_Your objective_:
Only one stretch of the data below is wanted: the lines starting at the one with "https://balharbourfl.gov/government/agenda (987, 967)" and ending at the one with "Staff Directory (888, 1857)", both included, given again exactly.
◇ ◇ ◇ ◇ ◇ ◇ ◇
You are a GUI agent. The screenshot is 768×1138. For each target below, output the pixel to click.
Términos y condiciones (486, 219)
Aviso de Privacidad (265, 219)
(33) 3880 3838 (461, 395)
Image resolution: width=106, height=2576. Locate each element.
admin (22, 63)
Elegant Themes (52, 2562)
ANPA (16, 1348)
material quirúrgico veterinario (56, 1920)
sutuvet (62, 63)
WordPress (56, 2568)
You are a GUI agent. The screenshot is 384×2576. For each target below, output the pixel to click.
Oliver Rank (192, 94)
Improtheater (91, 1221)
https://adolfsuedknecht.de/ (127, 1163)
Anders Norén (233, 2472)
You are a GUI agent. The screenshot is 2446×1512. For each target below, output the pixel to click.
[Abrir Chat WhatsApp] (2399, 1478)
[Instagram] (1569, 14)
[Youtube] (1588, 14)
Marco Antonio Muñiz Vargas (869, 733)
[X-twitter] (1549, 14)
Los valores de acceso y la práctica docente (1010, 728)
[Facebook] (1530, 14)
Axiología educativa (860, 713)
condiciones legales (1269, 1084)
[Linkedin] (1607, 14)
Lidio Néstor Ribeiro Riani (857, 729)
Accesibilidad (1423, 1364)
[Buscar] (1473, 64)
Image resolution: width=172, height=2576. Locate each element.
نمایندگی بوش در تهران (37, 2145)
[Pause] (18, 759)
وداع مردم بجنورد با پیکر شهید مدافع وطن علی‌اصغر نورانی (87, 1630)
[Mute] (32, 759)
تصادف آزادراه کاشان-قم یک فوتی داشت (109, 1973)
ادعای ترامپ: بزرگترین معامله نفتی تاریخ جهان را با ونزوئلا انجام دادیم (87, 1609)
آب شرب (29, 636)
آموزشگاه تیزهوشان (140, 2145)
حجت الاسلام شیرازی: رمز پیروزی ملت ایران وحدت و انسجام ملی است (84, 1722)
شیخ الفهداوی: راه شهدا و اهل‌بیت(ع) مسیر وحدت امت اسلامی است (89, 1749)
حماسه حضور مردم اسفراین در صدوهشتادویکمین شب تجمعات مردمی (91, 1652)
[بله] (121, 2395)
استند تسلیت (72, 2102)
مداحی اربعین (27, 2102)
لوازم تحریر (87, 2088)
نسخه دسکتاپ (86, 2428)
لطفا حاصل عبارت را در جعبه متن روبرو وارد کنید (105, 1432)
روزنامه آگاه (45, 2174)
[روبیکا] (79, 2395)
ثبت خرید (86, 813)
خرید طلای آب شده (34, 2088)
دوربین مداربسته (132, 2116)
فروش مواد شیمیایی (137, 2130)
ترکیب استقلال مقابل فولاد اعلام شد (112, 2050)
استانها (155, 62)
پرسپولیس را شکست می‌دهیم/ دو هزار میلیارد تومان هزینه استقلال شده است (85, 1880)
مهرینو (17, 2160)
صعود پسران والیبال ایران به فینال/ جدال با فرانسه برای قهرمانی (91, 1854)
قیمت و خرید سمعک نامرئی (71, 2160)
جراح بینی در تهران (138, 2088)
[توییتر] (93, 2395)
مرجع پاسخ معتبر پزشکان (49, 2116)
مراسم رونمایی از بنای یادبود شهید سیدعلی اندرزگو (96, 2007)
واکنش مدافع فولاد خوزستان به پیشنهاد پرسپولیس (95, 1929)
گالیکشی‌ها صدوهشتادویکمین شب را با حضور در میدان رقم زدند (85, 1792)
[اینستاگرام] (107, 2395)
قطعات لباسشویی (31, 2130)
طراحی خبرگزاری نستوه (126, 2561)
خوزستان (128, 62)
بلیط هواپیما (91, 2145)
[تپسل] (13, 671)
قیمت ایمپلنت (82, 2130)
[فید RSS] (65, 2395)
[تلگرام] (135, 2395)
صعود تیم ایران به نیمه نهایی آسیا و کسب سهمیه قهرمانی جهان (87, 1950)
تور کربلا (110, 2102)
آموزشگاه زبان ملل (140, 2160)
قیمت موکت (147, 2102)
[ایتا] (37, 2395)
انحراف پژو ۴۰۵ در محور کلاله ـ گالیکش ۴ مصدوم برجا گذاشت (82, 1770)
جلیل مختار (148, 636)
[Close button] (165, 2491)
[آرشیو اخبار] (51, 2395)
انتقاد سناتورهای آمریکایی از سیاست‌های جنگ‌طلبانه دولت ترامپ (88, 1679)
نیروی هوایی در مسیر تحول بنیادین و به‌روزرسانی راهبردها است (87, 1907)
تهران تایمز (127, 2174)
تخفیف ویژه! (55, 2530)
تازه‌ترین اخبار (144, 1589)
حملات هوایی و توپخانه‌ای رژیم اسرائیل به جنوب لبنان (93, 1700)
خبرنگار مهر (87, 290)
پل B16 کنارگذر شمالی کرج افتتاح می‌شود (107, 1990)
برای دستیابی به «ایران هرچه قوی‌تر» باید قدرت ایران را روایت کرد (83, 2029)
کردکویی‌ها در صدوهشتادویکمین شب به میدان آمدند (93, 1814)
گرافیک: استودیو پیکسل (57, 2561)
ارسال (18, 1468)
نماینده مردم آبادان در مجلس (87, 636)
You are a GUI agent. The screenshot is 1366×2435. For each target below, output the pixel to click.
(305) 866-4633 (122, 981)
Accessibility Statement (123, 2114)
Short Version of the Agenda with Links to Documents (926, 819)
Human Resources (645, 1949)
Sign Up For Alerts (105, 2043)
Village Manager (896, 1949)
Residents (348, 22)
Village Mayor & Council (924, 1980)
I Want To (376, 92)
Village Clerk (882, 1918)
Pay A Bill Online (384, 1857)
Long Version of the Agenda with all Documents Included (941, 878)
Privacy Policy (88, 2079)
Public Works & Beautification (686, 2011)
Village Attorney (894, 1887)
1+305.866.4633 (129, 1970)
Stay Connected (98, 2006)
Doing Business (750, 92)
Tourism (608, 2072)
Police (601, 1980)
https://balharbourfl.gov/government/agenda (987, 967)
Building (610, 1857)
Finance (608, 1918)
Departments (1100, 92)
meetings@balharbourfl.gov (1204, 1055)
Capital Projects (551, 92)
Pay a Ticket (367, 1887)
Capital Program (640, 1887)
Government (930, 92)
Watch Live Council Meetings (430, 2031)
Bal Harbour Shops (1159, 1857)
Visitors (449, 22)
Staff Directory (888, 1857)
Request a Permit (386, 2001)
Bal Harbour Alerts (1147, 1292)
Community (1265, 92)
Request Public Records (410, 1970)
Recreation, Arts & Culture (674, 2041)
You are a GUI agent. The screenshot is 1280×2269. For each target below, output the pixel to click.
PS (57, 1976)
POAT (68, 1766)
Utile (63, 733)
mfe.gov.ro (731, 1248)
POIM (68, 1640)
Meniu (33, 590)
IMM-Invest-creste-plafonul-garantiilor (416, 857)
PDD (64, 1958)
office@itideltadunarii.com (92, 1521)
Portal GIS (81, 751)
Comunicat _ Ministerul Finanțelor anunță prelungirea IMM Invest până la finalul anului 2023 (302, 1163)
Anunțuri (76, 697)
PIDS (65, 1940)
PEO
◇ ◇ ◇ ◇ ◇ ◇ ◇
_Response to this task_:
https://balharbourfl.gov/government/agenda (987, 967)
Building (610, 1857)
Finance (608, 1918)
Departments (1100, 92)
meetings@balharbourfl.gov (1204, 1055)
Capital Projects (551, 92)
Pay a Ticket (367, 1887)
Capital Program (640, 1887)
Government (930, 92)
Watch Live Council Meetings (430, 2031)
Bal Harbour Shops (1159, 1857)
Visitors (449, 22)
Staff Directory (888, 1857)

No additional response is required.